◆ **Problem to work on**: List each line in the records below that contains the string "height", matching its case exactly.

◆ **Data records**:
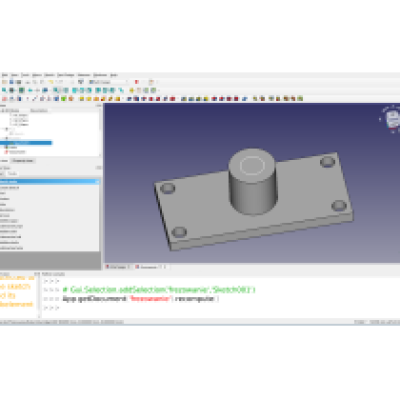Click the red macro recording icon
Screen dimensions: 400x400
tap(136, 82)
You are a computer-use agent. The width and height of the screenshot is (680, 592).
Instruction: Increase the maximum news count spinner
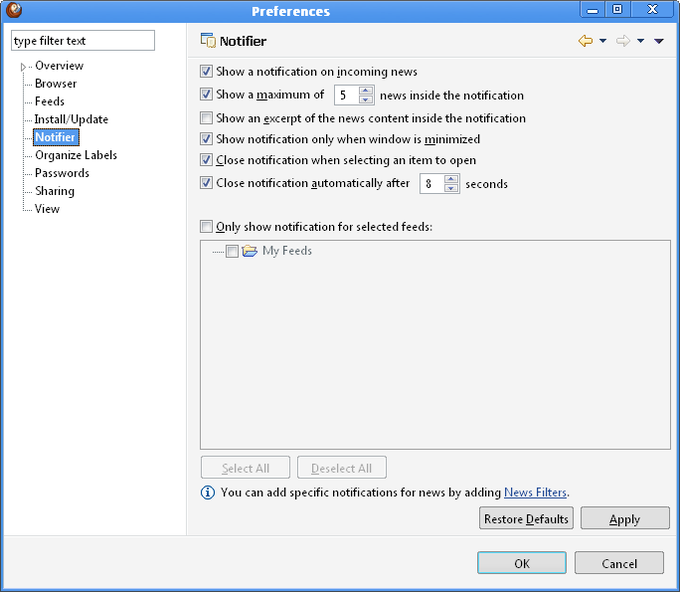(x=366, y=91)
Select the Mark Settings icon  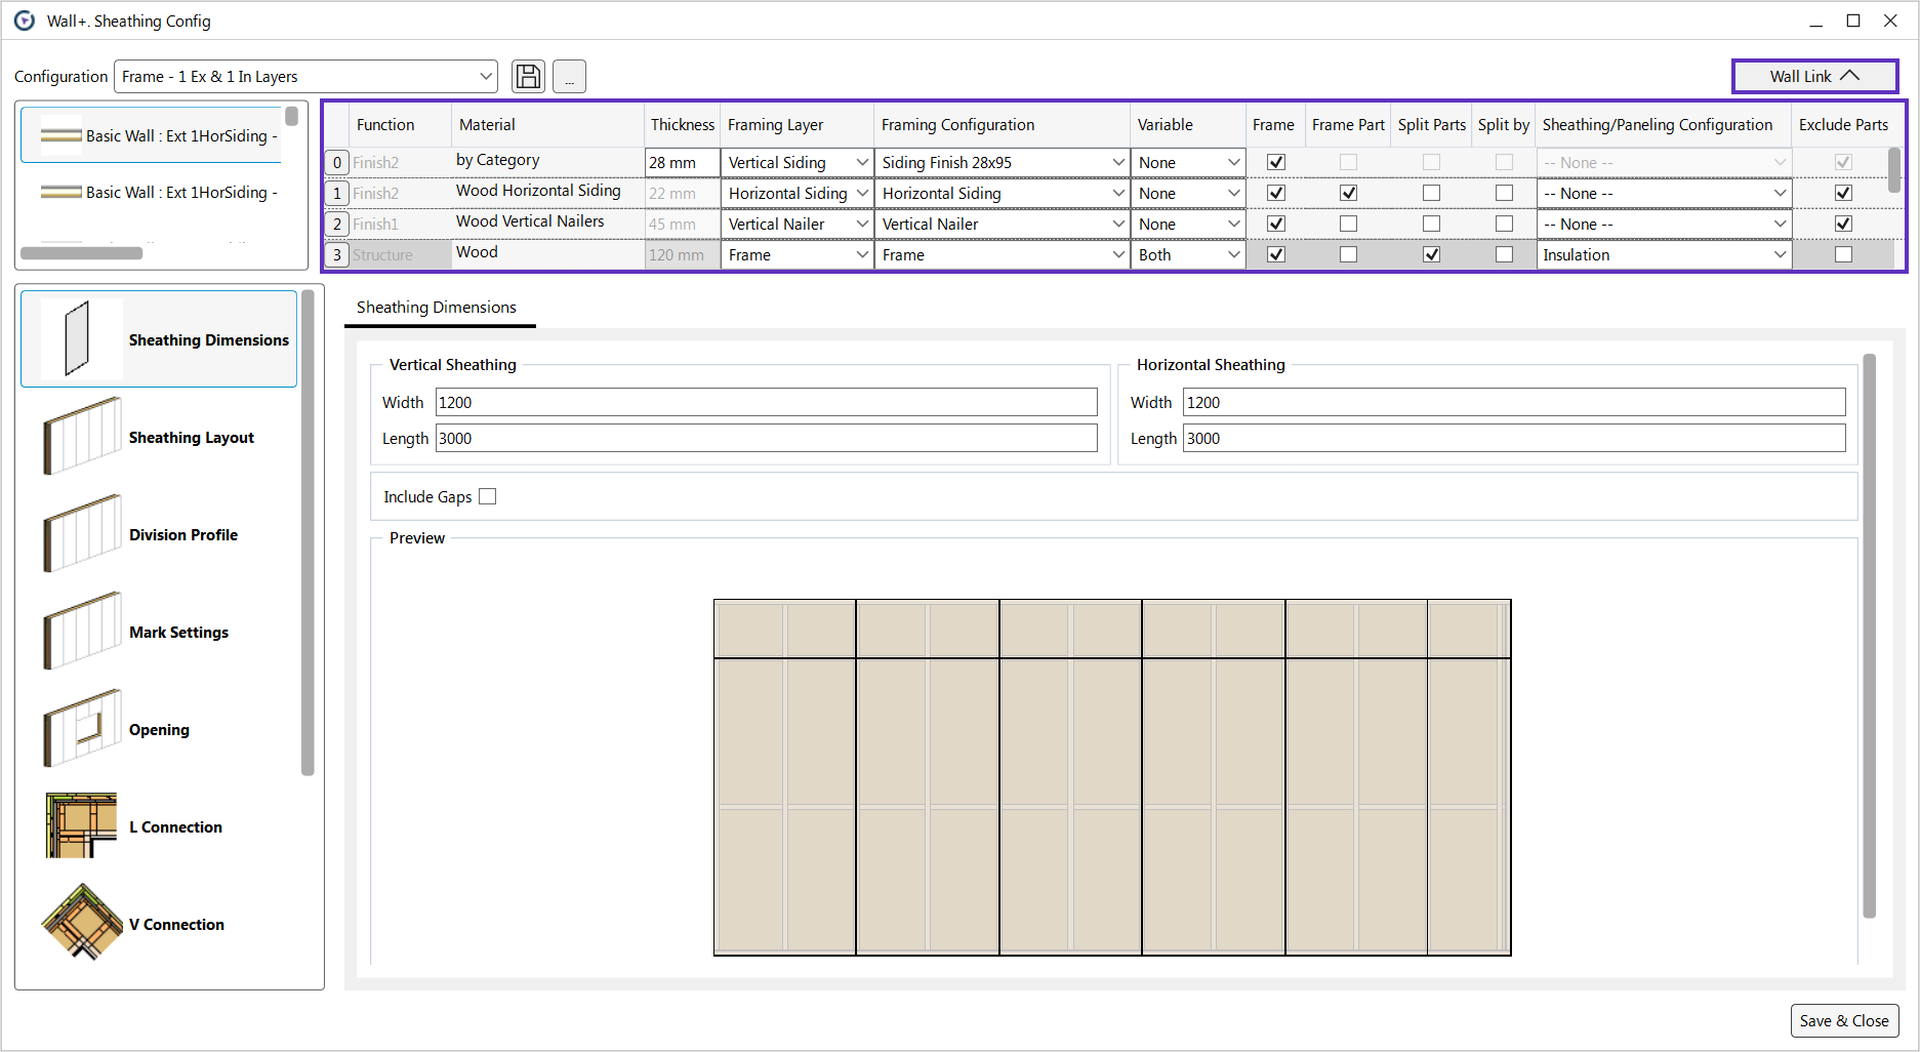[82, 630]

...

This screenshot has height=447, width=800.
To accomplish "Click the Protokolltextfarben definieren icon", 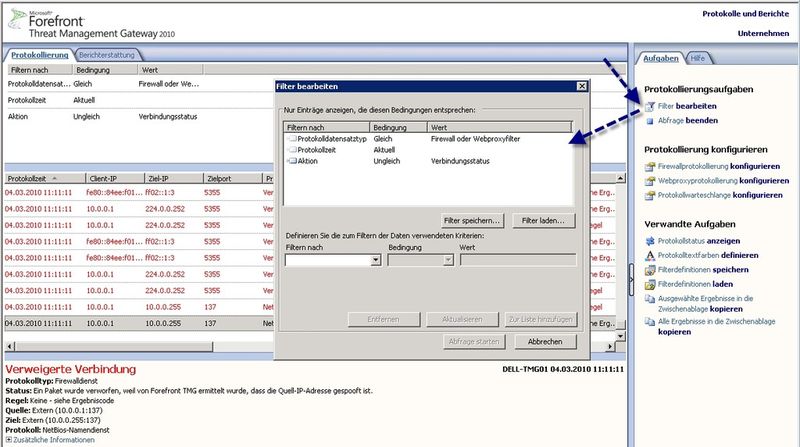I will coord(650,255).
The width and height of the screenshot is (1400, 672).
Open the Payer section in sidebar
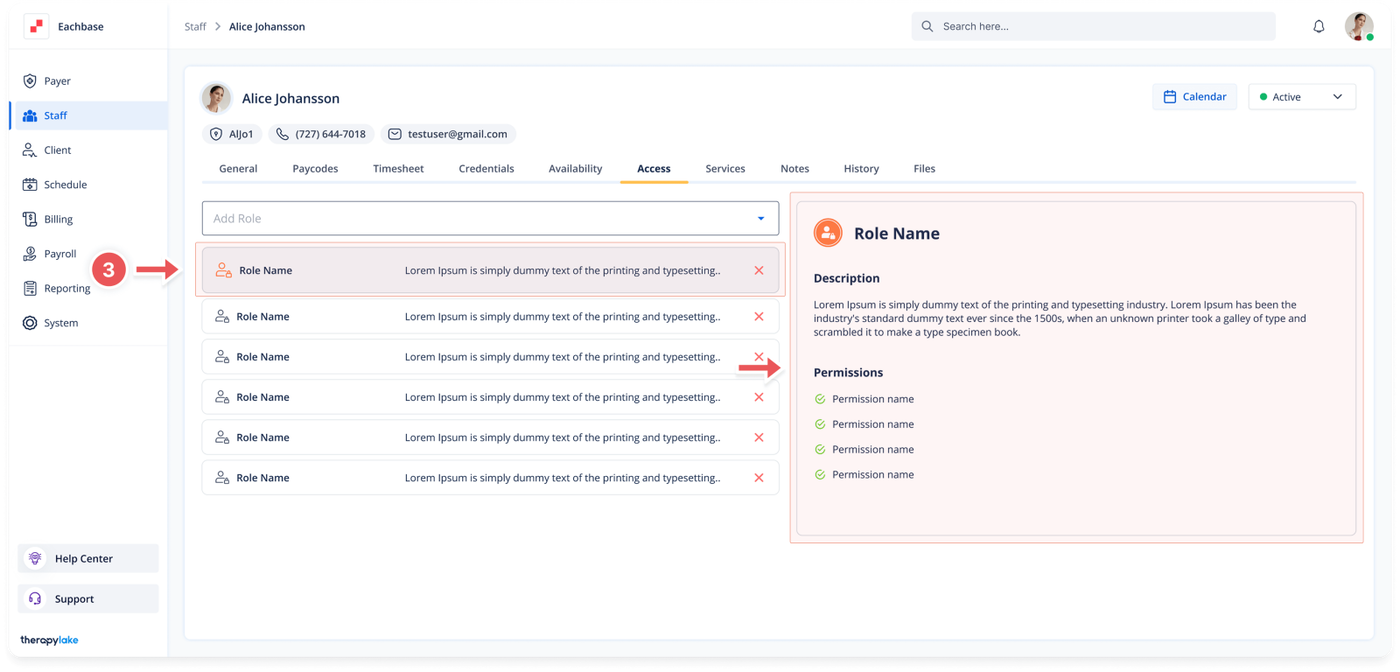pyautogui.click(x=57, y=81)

--

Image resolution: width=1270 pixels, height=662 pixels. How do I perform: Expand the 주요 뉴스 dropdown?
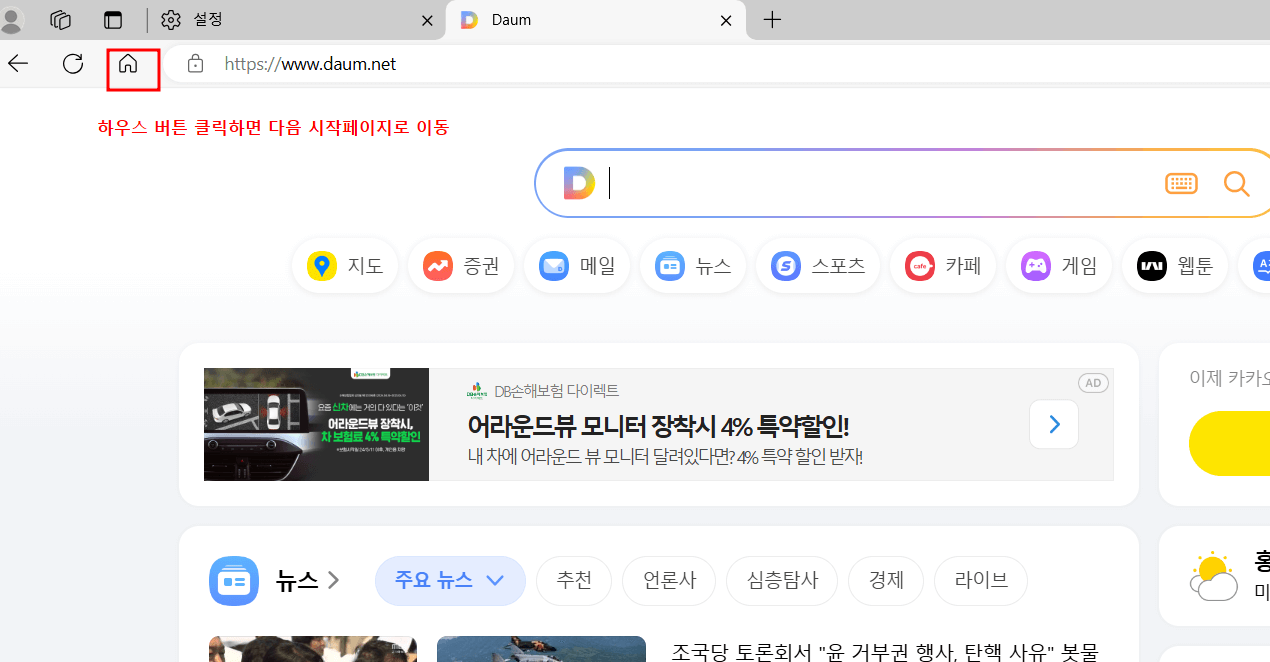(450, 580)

◆ **Written response**:
You are a computer-use agent. The width and height of the screenshot is (680, 592).
This screenshot has height=447, width=800.
The width and height of the screenshot is (1400, 672).
Image resolution: width=1270 pixels, height=662 pixels. How do I perform: Expand the 주요 뉴스 dropdown?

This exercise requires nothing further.